##### RECORDS SHOWN

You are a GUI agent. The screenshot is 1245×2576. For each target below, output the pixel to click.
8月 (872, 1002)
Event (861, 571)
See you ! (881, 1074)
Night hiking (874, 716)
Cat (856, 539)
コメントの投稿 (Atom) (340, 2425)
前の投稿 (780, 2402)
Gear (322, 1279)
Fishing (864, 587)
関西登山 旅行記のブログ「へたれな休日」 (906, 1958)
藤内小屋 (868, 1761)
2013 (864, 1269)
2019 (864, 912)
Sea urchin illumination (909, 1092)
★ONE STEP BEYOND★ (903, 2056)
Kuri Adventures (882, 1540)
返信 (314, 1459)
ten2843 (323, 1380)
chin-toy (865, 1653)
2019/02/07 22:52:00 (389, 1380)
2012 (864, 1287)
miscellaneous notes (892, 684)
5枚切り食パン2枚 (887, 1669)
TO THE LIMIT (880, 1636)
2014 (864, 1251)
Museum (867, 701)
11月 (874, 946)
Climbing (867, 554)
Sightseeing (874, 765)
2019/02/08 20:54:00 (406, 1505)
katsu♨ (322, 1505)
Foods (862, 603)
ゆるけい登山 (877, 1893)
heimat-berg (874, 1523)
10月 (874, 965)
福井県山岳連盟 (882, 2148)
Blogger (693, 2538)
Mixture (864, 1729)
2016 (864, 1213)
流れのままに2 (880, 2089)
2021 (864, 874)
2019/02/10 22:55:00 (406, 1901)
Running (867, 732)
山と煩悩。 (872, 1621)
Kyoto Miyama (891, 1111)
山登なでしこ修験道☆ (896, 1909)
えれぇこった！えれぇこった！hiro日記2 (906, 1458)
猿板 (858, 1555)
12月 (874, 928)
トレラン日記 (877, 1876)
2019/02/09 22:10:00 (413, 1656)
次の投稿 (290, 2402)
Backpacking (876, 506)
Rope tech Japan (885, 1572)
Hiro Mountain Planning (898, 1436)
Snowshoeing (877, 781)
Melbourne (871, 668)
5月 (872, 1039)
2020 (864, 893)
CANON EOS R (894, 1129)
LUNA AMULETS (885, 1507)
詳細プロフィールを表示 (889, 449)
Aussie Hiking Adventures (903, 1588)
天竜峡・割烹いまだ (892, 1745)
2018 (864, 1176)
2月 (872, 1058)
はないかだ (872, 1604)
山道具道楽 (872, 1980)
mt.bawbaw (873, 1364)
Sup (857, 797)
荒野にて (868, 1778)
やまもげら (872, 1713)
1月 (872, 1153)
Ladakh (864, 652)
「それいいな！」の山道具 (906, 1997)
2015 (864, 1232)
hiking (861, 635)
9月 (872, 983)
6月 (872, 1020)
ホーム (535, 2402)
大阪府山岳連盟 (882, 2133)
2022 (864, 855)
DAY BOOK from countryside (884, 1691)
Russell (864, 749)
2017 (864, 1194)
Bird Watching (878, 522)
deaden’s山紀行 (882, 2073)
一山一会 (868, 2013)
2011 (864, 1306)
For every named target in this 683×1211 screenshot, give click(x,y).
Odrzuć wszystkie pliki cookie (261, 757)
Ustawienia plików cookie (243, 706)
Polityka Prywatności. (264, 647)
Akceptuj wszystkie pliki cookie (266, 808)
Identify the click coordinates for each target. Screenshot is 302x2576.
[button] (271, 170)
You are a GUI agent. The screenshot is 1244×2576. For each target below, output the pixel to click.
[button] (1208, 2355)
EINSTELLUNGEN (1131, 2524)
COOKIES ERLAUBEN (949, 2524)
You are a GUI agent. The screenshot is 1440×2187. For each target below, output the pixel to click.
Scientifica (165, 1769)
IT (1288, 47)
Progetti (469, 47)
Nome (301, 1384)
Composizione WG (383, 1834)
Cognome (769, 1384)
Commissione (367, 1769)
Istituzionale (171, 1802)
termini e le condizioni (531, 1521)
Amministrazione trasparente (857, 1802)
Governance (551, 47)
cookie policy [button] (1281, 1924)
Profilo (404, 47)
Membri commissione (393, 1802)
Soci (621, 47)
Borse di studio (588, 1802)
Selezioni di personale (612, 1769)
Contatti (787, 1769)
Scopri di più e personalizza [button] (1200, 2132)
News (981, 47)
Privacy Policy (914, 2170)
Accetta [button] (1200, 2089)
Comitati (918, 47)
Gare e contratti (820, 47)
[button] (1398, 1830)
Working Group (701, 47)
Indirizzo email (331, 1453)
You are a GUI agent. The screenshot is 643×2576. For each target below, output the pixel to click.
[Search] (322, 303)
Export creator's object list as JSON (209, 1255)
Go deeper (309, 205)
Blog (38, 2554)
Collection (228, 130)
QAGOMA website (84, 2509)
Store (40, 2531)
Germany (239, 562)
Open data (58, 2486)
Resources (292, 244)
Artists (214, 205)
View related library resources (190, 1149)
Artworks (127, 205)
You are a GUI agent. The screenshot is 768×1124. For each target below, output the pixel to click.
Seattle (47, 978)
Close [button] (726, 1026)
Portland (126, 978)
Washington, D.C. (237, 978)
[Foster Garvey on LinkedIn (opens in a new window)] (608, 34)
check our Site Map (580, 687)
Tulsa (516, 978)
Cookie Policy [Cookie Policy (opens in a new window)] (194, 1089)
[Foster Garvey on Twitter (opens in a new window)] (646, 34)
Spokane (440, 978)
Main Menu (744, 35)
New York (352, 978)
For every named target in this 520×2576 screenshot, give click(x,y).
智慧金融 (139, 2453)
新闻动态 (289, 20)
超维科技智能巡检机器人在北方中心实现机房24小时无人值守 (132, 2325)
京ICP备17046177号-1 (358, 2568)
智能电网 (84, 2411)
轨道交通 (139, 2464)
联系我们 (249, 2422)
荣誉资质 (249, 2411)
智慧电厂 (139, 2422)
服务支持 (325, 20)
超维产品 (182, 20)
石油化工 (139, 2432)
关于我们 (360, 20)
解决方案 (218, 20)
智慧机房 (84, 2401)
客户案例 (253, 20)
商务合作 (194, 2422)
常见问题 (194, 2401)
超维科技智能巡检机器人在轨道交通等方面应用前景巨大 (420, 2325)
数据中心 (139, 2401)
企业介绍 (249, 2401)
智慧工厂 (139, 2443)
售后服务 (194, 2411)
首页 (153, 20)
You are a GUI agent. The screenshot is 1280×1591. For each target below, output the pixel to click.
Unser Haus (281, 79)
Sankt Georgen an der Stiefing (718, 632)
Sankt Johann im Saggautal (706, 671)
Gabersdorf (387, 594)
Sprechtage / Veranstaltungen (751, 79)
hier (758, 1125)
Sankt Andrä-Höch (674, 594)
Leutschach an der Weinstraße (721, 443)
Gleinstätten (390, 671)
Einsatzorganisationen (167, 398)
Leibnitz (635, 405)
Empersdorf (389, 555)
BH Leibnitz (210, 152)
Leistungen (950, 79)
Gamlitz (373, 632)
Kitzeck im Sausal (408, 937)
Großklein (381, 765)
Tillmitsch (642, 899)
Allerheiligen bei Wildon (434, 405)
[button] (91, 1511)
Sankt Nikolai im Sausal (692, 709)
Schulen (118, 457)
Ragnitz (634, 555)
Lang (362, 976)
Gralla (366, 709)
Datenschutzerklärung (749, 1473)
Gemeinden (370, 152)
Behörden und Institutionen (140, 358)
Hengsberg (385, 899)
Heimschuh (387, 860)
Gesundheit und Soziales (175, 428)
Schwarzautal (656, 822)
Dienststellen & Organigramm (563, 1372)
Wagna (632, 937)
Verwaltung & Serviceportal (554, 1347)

##########

## WHAT THE TASK ASKS
Put the data, from the first line through the line with "山登なでしこ修験道☆ (896, 1909)", into a Markdown table with a "No." column for the row number and a "Line" column for the line. Leave out any blank lines.

## COMPLETE ANSWER
| No. | Line |
|---|---|
| 1 | You are a GUI agent. The screenshot is 1245×2576. For each target below, output the pixel to click. |
| 2 | 8月 (872, 1002) |
| 3 | Event (861, 571) |
| 4 | See you ! (881, 1074) |
| 5 | Night hiking (874, 716) |
| 6 | Cat (856, 539) |
| 7 | コメントの投稿 (Atom) (340, 2425) |
| 8 | 前の投稿 (780, 2402) |
| 9 | Gear (322, 1279) |
| 10 | Fishing (864, 587) |
| 11 | 関西登山 旅行記のブログ「へたれな休日」 (906, 1958) |
| 12 | 藤内小屋 (868, 1761) |
| 13 | 2013 (864, 1269) |
| 14 | 2019 (864, 912) |
| 15 | Sea urchin illumination (909, 1092) |
| 16 | ★ONE STEP BEYOND★ (903, 2056) |
| 17 | Kuri Adventures (882, 1540) |
| 18 | 返信 (314, 1459) |
| 19 | ten2843 (323, 1380) |
| 20 | chin-toy (865, 1653) |
| 21 | 2019/02/07 22:52:00 (389, 1380) |
| 22 | 2012 (864, 1287) |
| 23 | miscellaneous notes (892, 684) |
| 24 | 5枚切り食パン2枚 (887, 1669) |
| 25 | TO THE LIMIT (880, 1636) |
| 26 | 2014 (864, 1251) |
| 27 | Museum (867, 701) |
| 28 | 11月 (874, 946) |
| 29 | Climbing (867, 554) |
| 30 | Sightseeing (874, 765) |
| 31 | 2019/02/08 20:54:00 (406, 1505) |
| 32 | katsu♨ (322, 1505) |
| 33 | Foods (862, 603) |
| 34 | ゆるけい登山 (877, 1893) |
| 35 | heimat-berg (874, 1523) |
| 36 | 10月 (874, 965) |
| 37 | 福井県山岳連盟 (882, 2148) |
| 38 | Blogger (693, 2538) |
| 39 | Mixture (864, 1729) |
| 40 | 2016 (864, 1213) |
| 41 | 流れのままに2 (880, 2089) |
| 42 | 2021 (864, 874) |
| 43 | 2019/02/10 22:55:00 (406, 1901) |
| 44 | Running (867, 732) |
| 45 | 山と煩悩。 (872, 1621) |
| 46 | Kyoto Miyama (891, 1111) |
| 47 | 山登なでしこ修験道☆ (896, 1909) |